#### Brief:
Exactly as written, transcribe the data from its opening line through the line containing "Given: Open More in Lifetime Stats panel". Leave every picture out.
◆ ◆ ◆
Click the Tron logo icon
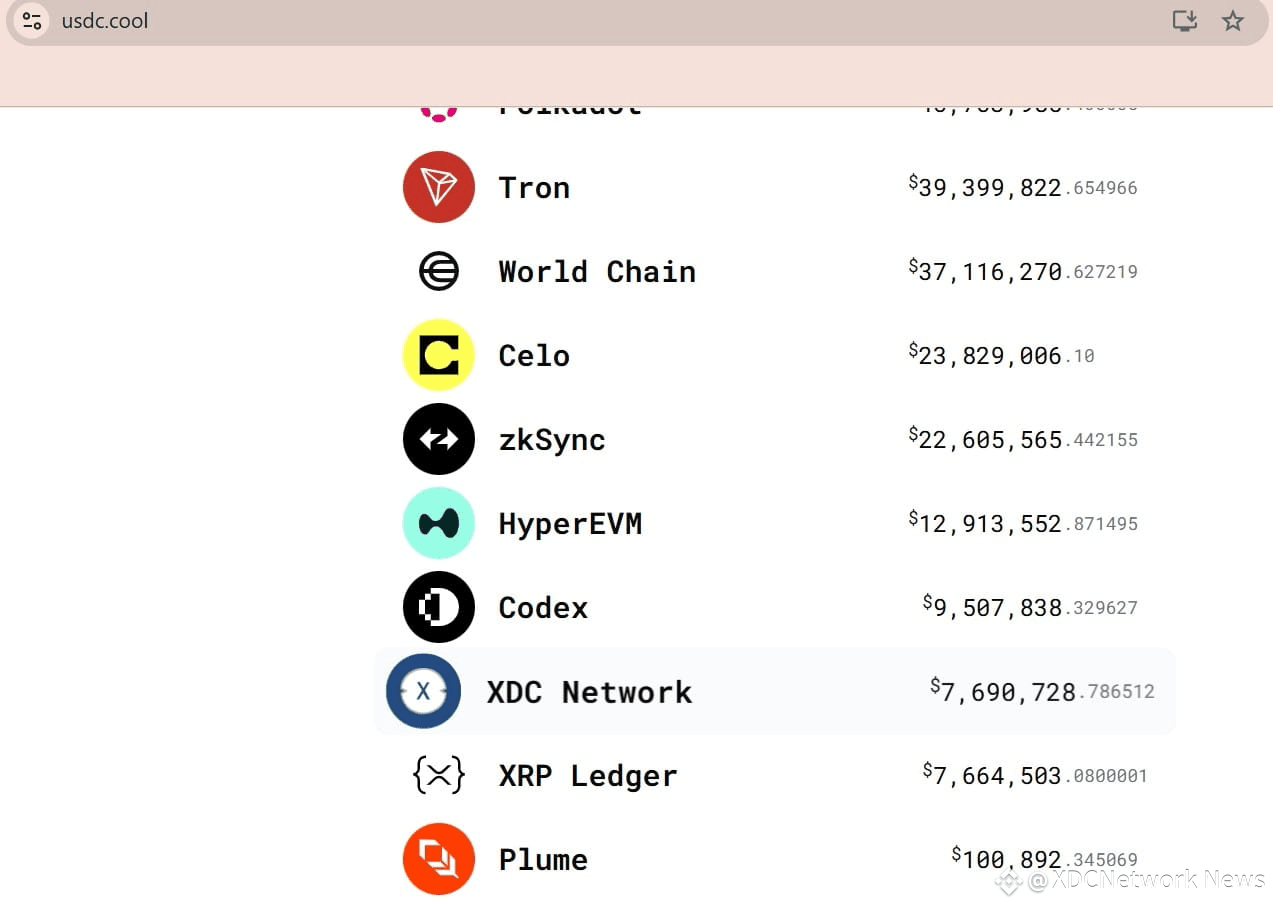1273x907 pixels. click(438, 187)
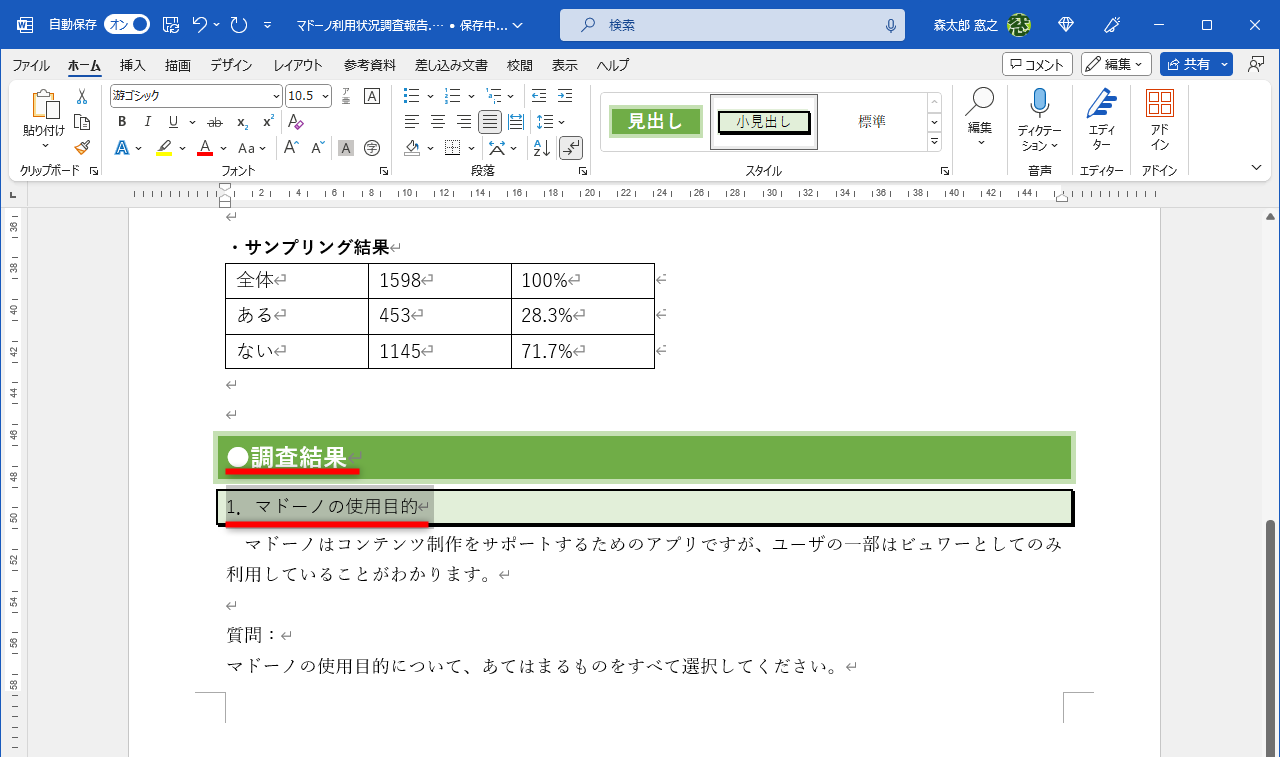The width and height of the screenshot is (1280, 757).
Task: Apply bold formatting to selected text
Action: [x=121, y=121]
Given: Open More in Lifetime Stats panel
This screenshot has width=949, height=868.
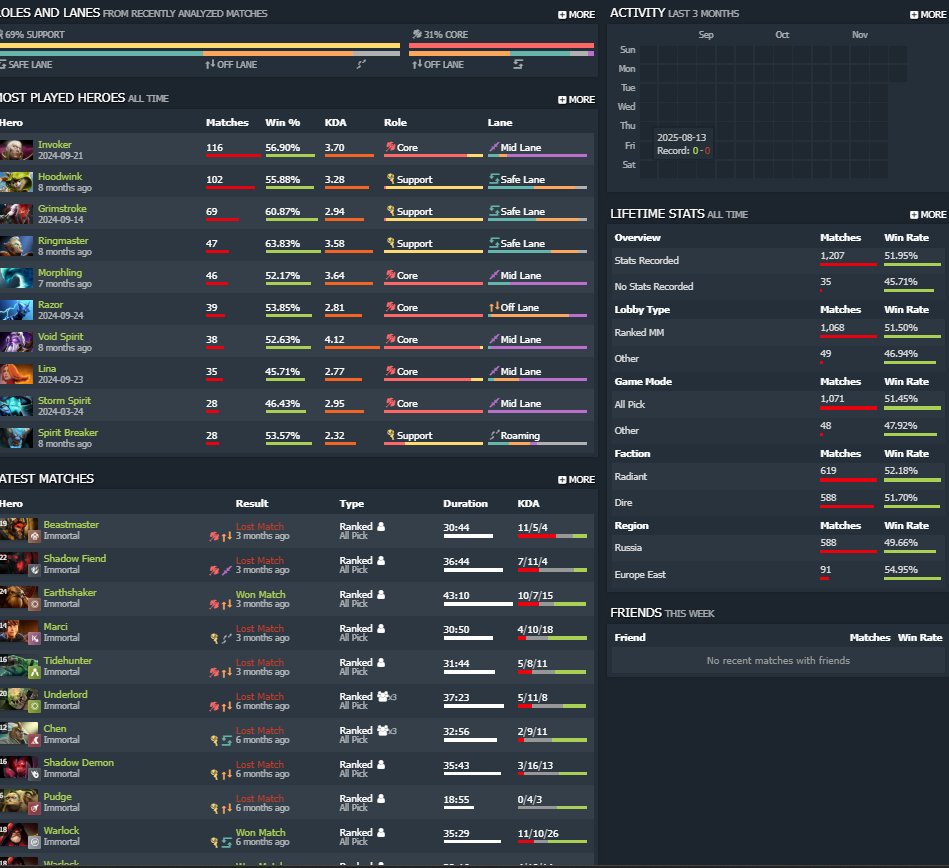Looking at the screenshot, I should 927,214.
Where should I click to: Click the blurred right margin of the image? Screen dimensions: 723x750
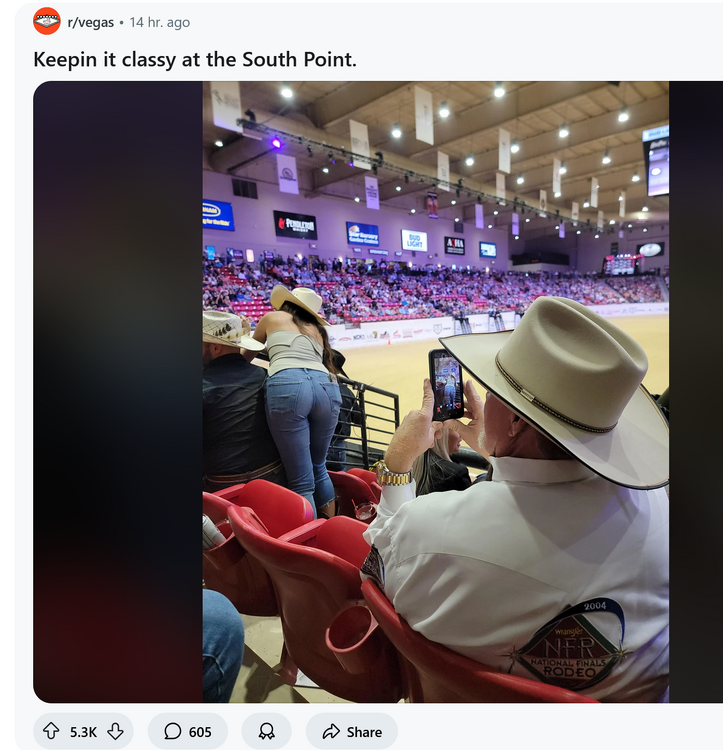pos(695,391)
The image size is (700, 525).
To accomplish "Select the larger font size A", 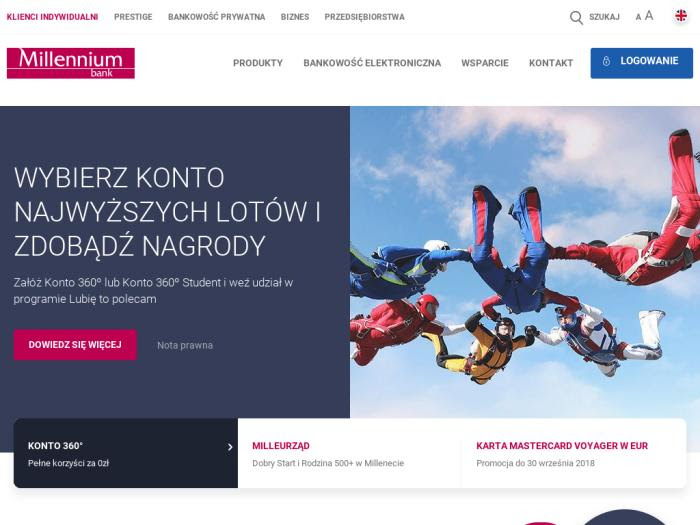I will coord(649,16).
◆ ◆ ◆
#### Solution:
Click the Tron logo icon
1273x907 pixels. click(438, 187)
The width and height of the screenshot is (1280, 757).
Task: Apply bold formatting to selected text
Action: [x=121, y=121]
Given: Open More in Lifetime Stats panel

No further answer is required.